* PROBLEM TO WORK ON
With the line containing "Task: Clear console with trash can icon" as the start and the line containing "Task: Open small" as the end, transcribe that span of the entries below exactly, including both.

* SOURCE MATERIAL
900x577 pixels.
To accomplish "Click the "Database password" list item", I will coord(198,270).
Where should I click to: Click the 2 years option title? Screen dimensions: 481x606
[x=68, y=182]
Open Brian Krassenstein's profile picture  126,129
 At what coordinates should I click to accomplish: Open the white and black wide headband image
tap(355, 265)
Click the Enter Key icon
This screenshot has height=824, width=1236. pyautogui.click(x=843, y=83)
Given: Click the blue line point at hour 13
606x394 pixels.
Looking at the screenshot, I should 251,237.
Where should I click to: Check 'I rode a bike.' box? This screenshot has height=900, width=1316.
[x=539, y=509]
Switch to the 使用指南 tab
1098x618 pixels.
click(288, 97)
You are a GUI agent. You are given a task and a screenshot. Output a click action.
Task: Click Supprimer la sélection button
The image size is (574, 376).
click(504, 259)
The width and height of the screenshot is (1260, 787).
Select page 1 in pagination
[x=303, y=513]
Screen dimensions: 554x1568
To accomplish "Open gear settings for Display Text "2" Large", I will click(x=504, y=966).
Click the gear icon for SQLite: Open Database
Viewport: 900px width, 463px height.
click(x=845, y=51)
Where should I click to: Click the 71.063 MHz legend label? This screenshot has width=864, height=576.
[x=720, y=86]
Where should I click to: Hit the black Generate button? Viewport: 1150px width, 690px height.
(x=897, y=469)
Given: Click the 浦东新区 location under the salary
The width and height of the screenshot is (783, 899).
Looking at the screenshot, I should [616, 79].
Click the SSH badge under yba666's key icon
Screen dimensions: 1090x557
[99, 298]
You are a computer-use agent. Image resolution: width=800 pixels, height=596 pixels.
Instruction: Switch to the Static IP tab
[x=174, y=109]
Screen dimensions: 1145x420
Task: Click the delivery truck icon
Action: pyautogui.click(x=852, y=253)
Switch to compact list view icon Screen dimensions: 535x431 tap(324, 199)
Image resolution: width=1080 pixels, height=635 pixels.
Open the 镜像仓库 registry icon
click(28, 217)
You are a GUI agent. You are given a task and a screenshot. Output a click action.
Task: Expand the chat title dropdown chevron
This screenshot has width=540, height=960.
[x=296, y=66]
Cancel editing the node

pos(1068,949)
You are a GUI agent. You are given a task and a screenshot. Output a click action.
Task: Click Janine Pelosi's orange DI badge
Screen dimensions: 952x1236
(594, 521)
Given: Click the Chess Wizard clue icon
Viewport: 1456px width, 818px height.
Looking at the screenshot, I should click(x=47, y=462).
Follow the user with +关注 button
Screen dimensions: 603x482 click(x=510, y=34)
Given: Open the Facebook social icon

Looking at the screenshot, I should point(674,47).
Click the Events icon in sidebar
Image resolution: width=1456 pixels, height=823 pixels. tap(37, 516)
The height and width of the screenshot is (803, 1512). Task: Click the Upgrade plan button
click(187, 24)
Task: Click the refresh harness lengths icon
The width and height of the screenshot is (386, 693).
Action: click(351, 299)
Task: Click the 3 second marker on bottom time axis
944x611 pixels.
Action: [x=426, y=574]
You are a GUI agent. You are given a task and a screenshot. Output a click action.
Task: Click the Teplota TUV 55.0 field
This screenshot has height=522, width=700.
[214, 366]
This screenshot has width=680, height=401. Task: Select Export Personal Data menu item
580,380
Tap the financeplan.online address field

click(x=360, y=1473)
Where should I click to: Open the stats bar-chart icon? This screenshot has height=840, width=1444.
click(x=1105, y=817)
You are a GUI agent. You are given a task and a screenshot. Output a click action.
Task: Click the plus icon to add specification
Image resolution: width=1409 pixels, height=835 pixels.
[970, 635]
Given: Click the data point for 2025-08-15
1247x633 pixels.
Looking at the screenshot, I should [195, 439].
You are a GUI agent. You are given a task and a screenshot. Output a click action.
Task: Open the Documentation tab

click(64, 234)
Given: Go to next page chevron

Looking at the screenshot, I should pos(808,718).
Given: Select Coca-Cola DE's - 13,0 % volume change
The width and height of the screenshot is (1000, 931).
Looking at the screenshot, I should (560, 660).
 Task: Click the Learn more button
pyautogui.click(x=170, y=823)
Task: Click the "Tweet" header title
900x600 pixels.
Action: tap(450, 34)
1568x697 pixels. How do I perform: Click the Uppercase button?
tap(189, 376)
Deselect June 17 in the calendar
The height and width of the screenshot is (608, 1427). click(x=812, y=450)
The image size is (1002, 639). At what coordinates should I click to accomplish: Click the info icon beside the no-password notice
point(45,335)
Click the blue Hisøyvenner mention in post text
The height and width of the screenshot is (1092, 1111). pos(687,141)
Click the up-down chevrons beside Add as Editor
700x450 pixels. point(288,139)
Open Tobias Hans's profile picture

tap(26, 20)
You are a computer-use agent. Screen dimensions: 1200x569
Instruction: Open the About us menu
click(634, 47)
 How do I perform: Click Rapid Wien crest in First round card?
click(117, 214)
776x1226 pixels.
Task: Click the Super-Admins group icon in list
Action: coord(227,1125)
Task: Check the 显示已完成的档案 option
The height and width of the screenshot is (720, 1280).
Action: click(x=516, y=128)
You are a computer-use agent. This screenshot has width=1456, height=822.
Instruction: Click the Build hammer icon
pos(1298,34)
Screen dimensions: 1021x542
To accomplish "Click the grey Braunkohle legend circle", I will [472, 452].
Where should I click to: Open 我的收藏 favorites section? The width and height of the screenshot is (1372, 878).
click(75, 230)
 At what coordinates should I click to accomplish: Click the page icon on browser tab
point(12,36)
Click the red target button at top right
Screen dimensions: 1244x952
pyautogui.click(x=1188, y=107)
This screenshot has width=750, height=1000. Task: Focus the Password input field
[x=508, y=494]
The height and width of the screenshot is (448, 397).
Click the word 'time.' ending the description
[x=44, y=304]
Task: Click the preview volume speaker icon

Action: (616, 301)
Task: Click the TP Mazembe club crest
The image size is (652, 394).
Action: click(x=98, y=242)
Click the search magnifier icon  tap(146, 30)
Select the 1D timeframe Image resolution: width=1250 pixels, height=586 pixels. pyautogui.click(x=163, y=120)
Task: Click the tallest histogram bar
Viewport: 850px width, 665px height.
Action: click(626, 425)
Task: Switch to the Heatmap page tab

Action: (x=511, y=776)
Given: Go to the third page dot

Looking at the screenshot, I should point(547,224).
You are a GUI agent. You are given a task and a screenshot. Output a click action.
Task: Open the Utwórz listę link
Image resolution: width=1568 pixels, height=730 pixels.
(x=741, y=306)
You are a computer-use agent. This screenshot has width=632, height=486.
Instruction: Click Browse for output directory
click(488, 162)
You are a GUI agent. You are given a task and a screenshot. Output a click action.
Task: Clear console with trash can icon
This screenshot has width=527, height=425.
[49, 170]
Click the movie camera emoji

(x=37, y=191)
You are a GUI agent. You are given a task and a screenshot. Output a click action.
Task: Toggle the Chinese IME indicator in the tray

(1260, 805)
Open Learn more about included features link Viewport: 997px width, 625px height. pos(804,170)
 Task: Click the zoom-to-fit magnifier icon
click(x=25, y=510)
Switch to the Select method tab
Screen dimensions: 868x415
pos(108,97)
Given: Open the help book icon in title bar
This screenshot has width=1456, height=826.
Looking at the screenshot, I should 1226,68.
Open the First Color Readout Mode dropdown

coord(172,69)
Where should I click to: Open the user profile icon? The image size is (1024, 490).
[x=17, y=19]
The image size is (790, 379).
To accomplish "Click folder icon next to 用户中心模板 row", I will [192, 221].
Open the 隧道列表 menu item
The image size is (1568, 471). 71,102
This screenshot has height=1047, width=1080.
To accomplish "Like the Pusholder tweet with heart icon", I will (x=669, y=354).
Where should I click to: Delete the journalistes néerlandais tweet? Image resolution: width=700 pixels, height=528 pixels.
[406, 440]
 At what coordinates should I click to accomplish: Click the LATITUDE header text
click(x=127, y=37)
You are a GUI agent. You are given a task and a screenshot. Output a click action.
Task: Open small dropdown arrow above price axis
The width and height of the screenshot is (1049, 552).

* EXPECTED ANSWER
Task: Clear console with trash can icon
This screenshot has width=527, height=425.
[49, 170]
Click the movie camera emoji

(x=37, y=191)
You are a GUI agent. You are given a task and a screenshot. Output a click action.
Task: Toggle the Chinese IME indicator in the tray

(1260, 805)
Open Learn more about included features link Viewport: 997px width, 625px height. pos(804,170)
 Task: Click the zoom-to-fit magnifier icon
click(x=25, y=510)
Switch to the Select method tab
Screen dimensions: 868x415
pos(108,97)
Given: Open the help book icon in title bar
This screenshot has width=1456, height=826.
Looking at the screenshot, I should 1226,68.
Open the First Color Readout Mode dropdown

coord(172,69)
Where should I click to: Open the user profile icon? The image size is (1024, 490).
[x=17, y=19]
The image size is (790, 379).
To accomplish "Click folder icon next to 用户中心模板 row", I will [192, 221].
Open the 隧道列表 menu item
The image size is (1568, 471). 71,102
This screenshot has height=1047, width=1080.
To accomplish "Like the Pusholder tweet with heart icon", I will (x=669, y=354).
Where should I click to: Delete the journalistes néerlandais tweet? Image resolution: width=700 pixels, height=528 pixels.
[406, 440]
 At what coordinates should I click to accomplish: Click the LATITUDE header text
click(x=127, y=37)
You are a GUI agent. You are given a task and a screenshot. Output a click action.
Task: Open small dropdown arrow above price axis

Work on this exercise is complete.